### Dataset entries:
==*==
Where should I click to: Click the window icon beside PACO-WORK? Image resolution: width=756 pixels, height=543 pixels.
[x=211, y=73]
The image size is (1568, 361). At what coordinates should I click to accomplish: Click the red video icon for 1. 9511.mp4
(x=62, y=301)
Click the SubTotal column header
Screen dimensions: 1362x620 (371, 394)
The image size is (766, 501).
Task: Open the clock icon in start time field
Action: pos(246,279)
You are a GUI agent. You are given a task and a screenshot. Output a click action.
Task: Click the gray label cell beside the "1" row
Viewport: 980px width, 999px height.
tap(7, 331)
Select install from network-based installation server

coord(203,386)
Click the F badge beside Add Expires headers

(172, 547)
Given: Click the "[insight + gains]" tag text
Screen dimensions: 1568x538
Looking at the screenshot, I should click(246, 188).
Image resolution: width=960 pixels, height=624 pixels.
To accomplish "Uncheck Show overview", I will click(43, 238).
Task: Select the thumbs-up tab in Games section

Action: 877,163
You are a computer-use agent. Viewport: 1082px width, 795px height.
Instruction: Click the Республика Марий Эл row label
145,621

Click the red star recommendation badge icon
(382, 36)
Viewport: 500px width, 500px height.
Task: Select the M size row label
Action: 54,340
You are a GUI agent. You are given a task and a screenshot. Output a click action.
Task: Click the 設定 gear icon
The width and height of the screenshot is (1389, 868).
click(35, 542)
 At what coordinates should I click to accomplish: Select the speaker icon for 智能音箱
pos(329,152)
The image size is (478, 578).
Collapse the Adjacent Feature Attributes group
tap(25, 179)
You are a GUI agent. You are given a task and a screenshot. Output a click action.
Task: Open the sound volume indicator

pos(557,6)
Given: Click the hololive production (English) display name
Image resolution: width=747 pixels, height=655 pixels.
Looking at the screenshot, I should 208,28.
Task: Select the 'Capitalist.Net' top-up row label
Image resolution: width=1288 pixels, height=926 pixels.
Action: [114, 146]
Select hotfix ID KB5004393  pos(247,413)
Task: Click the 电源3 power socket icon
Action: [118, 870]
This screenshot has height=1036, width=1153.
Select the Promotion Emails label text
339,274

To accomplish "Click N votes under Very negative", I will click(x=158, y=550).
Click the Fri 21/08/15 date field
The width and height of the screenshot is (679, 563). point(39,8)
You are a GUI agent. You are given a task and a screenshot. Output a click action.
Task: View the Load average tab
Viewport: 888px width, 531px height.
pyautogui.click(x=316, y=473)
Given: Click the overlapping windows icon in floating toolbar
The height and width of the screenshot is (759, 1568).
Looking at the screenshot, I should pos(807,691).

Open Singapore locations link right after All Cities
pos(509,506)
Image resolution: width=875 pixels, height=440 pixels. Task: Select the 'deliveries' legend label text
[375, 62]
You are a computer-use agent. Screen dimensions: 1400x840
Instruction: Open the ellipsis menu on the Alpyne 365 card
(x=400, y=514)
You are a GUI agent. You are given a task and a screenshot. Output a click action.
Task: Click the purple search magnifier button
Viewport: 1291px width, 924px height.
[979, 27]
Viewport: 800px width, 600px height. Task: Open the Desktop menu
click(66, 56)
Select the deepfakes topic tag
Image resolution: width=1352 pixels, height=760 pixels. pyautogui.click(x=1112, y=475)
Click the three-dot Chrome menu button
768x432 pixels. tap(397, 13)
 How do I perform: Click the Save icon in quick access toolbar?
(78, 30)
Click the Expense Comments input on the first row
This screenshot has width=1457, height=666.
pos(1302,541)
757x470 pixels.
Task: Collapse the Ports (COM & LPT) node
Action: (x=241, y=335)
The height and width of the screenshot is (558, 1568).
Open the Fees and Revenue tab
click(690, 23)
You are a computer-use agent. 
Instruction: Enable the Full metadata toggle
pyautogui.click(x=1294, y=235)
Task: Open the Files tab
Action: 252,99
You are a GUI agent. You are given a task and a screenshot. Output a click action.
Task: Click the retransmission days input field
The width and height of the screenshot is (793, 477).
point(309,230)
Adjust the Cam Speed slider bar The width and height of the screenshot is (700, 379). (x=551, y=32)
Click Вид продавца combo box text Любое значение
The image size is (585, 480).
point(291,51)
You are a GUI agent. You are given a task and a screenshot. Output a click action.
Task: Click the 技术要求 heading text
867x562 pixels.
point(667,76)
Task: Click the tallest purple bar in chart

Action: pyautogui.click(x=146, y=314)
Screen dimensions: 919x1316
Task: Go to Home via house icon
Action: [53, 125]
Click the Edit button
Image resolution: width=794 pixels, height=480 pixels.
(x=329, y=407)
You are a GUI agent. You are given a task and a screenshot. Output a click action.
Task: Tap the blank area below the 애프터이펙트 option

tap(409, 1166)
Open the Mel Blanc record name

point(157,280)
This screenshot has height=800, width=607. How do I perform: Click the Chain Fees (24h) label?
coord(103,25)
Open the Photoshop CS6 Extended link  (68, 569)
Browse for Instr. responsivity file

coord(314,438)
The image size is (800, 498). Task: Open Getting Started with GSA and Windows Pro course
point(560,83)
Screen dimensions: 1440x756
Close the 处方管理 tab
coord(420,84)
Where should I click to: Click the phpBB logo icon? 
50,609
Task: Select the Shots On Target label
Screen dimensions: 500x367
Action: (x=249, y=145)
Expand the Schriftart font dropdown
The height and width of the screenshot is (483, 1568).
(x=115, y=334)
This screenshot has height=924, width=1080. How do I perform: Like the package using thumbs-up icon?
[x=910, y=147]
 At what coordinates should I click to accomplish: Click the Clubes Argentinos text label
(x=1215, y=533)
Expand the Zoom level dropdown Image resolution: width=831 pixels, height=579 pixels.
==*==
### WHAT YOU NEED TO DO:
Give again exactly, and only, the lines above starting at the one with "Select hotfix ID" and ending at the one with "Task: View the Load average tab".

### OUTPUT OF THE EXERCISE:
Select hotfix ID KB5004393  pos(247,413)
Task: Click the 电源3 power socket icon
Action: [118, 870]
This screenshot has height=1036, width=1153.
Select the Promotion Emails label text
339,274

To accomplish "Click N votes under Very negative", I will click(x=158, y=550).
Click the Fri 21/08/15 date field
The width and height of the screenshot is (679, 563). point(39,8)
You are a GUI agent. You are given a task and a screenshot. Output a click action.
Task: View the Load average tab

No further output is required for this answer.